Fundraising is no longer just about knocking on doors every few years to pitch your next vintage. With more and more managers entering the market, new tools are needed to compete effectively for investors’ money.
Amid this abundance of choice, many LPs have adopted a consumer-like mindset to their existing, quantitative-heavy evaluation, focusing on a desire to invest in managers that project a set of shared values and purposes. As a result, private equity firms need to think of themselves as recognisable, distinctive brands, much like successful consumer-facing businesses such as Nike and Apple.
Bringing in capital now requires more traditional marketing and sales tactics, with a focus on continually developing and reinforcing brand values to build customer loyalty and gain market share in the midst of growing capital concentration.
A new approach
Stockholm-based investment firm EQT was an early adopter of a brand-focused marketing strategy. In answering some core questions about itself, such as “Why do we exist?”, “What do we stand for?” and “What is our mission?”, EQT identified a set of clearly defined values, focusing on a purpose-driven and long-term approach. Its slogan, “Future-proofing businesses”, not only encompasses EQT’s attitude towards its investments, but also its own internal growth and development strategy.
Private equity firms have also become more innovative in their approach to marketing and fundraising. Firms now use an array of digital media platforms to maintain constant communication with investors and reinforce their messaging. Blackstone, the world’s largest PE firm according to the PEI 300, uses YouTube and Twitter to share firm updates, fundraising-related news and deal announcements to its 115,000 followers. It also recently announced a deal to sell a division of one of its portfolio companies to Snoop Dogg, simply by retweeting the hip-hop icon’s own announcement. This kind of approach would have been unimaginable 20 years ago, and typifies the evolution of the industry.
Oakley Capital, which is focused on partnering with European mid-market founder-owned businesses, has built its brand around its entrepreneurial history, having identified a clear set of values that effectively encapsulate exactly what it does and why it does it. The firm’s underlying narrative appeals to a diverse group of stakeholders, focused on the idea that Oakley is built by entrepreneurs, for entrepreneurs.
Not only does this resonate with investors – preferential access to deals is at the heart of Oakley’s proposition – but it is a message that appeals strongly to the founders of the firm’s target companies. Presenting a narrative in such a concise way can make all the difference when differentiating yourself in the highly competitive mid-market.

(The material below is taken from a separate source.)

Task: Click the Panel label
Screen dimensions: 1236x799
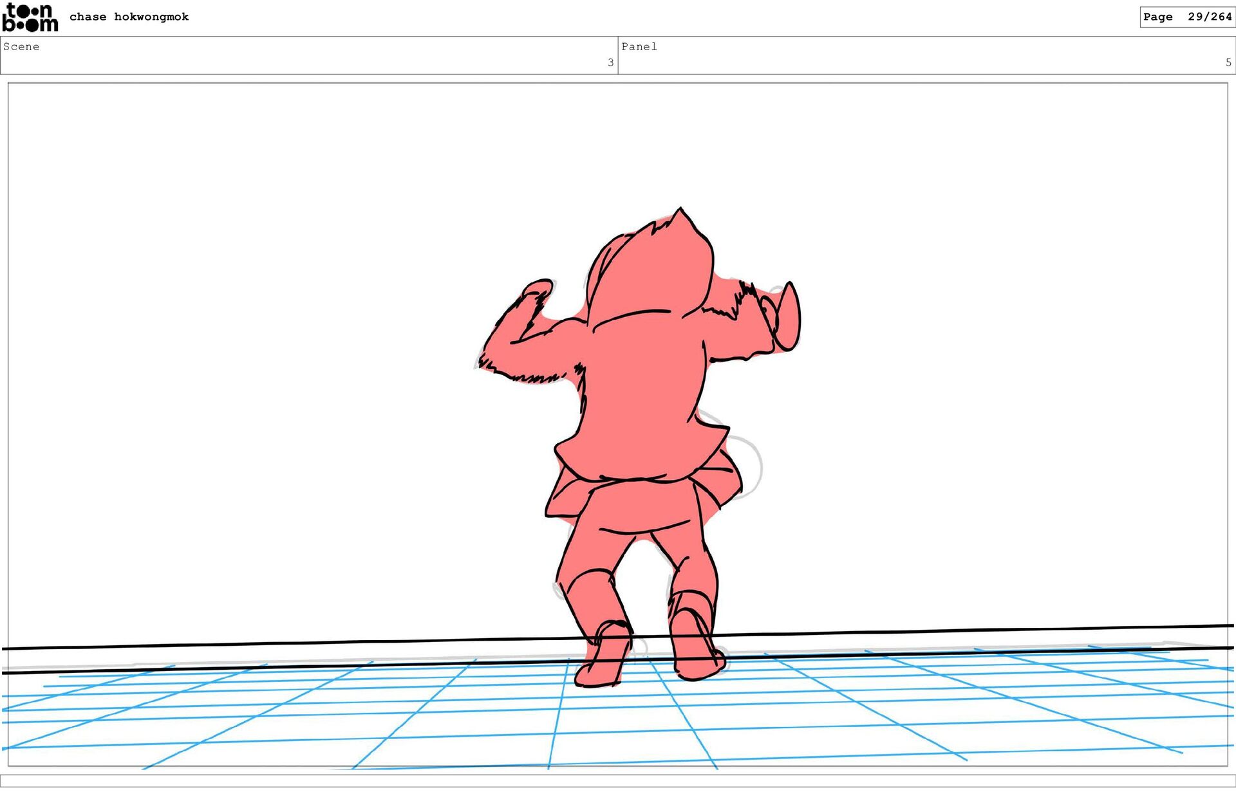Action: pos(639,46)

Carving out a brand identity and investing in marketing and sales may sound trivial to those more used to carving out the unloved division of a corporate, but failing to take these things seriously can be the difference between success and failure when it comes to fundraising today.
Anna Jerstrom is head of investor advisory at Greenbrook, a UK-based strategic communications firm serving the alternative investment industry.